╭─ MATERIAL TO PROCESS
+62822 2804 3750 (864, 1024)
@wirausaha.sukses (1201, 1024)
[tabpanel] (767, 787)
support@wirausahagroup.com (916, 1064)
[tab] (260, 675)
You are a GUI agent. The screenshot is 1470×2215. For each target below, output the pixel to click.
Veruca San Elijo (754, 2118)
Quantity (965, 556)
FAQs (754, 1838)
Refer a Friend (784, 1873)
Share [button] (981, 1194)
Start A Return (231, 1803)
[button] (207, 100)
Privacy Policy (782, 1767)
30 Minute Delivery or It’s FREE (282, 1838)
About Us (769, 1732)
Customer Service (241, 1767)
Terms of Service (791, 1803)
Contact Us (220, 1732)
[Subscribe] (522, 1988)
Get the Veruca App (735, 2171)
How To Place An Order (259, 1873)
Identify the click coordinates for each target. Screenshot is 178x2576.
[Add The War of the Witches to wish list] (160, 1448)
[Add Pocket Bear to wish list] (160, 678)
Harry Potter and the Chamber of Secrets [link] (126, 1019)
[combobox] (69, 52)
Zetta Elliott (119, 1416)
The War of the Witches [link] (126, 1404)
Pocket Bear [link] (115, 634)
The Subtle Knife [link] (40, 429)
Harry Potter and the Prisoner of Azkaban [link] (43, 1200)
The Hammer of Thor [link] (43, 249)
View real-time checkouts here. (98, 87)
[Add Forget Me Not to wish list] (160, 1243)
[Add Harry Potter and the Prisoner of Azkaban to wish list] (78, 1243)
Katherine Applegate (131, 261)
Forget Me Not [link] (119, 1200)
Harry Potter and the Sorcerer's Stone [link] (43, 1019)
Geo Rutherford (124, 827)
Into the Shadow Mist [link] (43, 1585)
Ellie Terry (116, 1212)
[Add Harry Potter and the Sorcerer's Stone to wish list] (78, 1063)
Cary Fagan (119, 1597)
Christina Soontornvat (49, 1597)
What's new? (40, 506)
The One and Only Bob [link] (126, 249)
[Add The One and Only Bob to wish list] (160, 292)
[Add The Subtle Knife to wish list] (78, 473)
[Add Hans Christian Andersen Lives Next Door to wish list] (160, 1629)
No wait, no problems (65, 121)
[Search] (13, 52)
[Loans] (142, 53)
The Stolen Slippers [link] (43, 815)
╰─
**WHAT IS EXPECTED:** Each line of the data must be returned exactly.

**EXERCISE SOLUTION:**
+62822 2804 3750 (864, 1024)
@wirausaha.sukses (1201, 1024)
[tabpanel] (767, 787)
support@wirausahagroup.com (916, 1064)
[tab] (260, 675)
You are a GUI agent. The screenshot is 1470×2215. For each target below, output the pixel to click.
Veruca San Elijo (754, 2118)
Quantity (965, 556)
FAQs (754, 1838)
Refer a Friend (784, 1873)
Share [button] (981, 1194)
Start A Return (231, 1803)
[button] (207, 100)
Privacy Policy (782, 1767)
30 Minute Delivery or It’s FREE (282, 1838)
About Us (769, 1732)
Customer Service (241, 1767)
Terms of Service (791, 1803)
Contact Us (220, 1732)
[Subscribe] (522, 1988)
Get the Veruca App (735, 2171)
How To Place An Order (259, 1873)
Identify the click coordinates for each target. Screenshot is 178x2576.
[Add The War of the Witches to wish list] (160, 1448)
[Add Pocket Bear to wish list] (160, 678)
Harry Potter and the Chamber of Secrets [link] (126, 1019)
[combobox] (69, 52)
Zetta Elliott (119, 1416)
The War of the Witches [link] (126, 1404)
Pocket Bear [link] (115, 634)
The Subtle Knife [link] (40, 429)
Harry Potter and the Prisoner of Azkaban [link] (43, 1200)
The Hammer of Thor [link] (43, 249)
View real-time checkouts here. (98, 87)
[Add Forget Me Not to wish list] (160, 1243)
[Add Harry Potter and the Prisoner of Azkaban to wish list] (78, 1243)
Katherine Applegate (131, 261)
Forget Me Not [link] (119, 1200)
Harry Potter and the Sorcerer's Stone [link] (43, 1019)
Geo Rutherford (124, 827)
Into the Shadow Mist [link] (43, 1585)
Ellie Terry (116, 1212)
[Add Harry Potter and the Sorcerer's Stone to wish list] (78, 1063)
Cary Fagan (119, 1597)
Christina Soontornvat (49, 1597)
What's new? (40, 506)
The One and Only Bob [link] (126, 249)
[Add The One and Only Bob to wish list] (160, 292)
[Add The Subtle Knife to wish list] (78, 473)
[Add Hans Christian Andersen Lives Next Door to wish list] (160, 1629)
No wait, no problems (65, 121)
[Search] (13, 52)
[Loans] (142, 53)
The Stolen Slippers [link] (43, 815)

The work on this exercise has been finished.